School of Arts and Humanities
OBJECTIVES: Bariatric surgery is an effective weight loss tool, but an under-communicated side effect may include the increased risk for alcohol problems. Few studies have examined contributors towards alcohol problems following surgery using a qualitative approach. Therefore, the current study aimed to generate insight informed by participants with problematic alcohol use following bariatric surgery, in comparison with participants without.
METHODS: Participants (14; females, n = 9; males, n = 5) completed semi-structured interviews using questions relating to alcohol use, relationship to food, support and surgical experiences. Thematic analysis was conducted to provide insight into the factors which influenced drinking behaviours that participants engaged in following bariatric surgery, and motivations for drinking or limiting alcohol.
RESULTS: Five core themes were identified between both participants with and without problematic alcohol use: (1) drinking motivations, (2) self-image, (3) impact of restriction on eating behaviour, (4) support needs and (5) surgical preparedness.
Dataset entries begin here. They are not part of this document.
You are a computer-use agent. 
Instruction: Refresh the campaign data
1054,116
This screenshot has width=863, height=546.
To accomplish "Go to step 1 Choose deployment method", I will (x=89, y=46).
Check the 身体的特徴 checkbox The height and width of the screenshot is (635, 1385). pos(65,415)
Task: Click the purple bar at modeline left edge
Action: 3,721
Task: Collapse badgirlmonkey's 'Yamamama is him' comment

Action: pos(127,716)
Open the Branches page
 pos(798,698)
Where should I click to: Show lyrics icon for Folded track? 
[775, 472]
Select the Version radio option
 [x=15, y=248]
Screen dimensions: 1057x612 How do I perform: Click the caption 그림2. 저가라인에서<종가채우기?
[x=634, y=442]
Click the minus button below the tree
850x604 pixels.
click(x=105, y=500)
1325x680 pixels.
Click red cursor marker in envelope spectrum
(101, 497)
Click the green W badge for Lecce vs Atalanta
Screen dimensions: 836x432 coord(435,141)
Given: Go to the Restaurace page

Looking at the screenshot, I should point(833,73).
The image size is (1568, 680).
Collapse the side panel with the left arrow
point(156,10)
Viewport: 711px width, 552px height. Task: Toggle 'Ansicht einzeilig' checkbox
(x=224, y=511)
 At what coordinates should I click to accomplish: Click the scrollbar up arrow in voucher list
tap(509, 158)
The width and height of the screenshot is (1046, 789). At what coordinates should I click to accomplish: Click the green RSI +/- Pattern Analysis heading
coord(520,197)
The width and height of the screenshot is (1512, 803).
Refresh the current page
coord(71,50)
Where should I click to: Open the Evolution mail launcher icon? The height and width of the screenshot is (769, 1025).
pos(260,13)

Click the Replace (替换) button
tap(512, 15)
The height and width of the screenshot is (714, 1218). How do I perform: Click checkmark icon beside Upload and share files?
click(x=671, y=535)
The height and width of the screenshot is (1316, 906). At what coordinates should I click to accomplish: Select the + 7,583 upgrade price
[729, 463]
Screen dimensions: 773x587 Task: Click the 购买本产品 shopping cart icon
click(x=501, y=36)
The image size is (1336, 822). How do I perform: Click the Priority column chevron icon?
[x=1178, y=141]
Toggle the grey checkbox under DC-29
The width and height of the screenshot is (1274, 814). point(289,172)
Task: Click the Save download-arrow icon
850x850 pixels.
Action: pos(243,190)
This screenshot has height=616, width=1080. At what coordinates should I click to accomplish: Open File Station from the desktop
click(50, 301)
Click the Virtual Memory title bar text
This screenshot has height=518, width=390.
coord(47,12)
A sixth core theme ("resilience") was identified specifically amongst participants without problematic alcohol use. Divergent experiences, cognitions and behaviours formed sub-themes within the five core themes and highlighted the differences between participants with and without problematic alcohol use within the core themes.
CONCLUSION: This study is the first to qualitatively assess themes relating to the development of problematic alcohol use after bariatric surgery while additionally using a comparison group without problematic alcohol use. The findings highlight key features which contribute to problematic alcohol use, as well as experiences and cognitions that may be helpful in preventing this phenomenon in bariatric populations.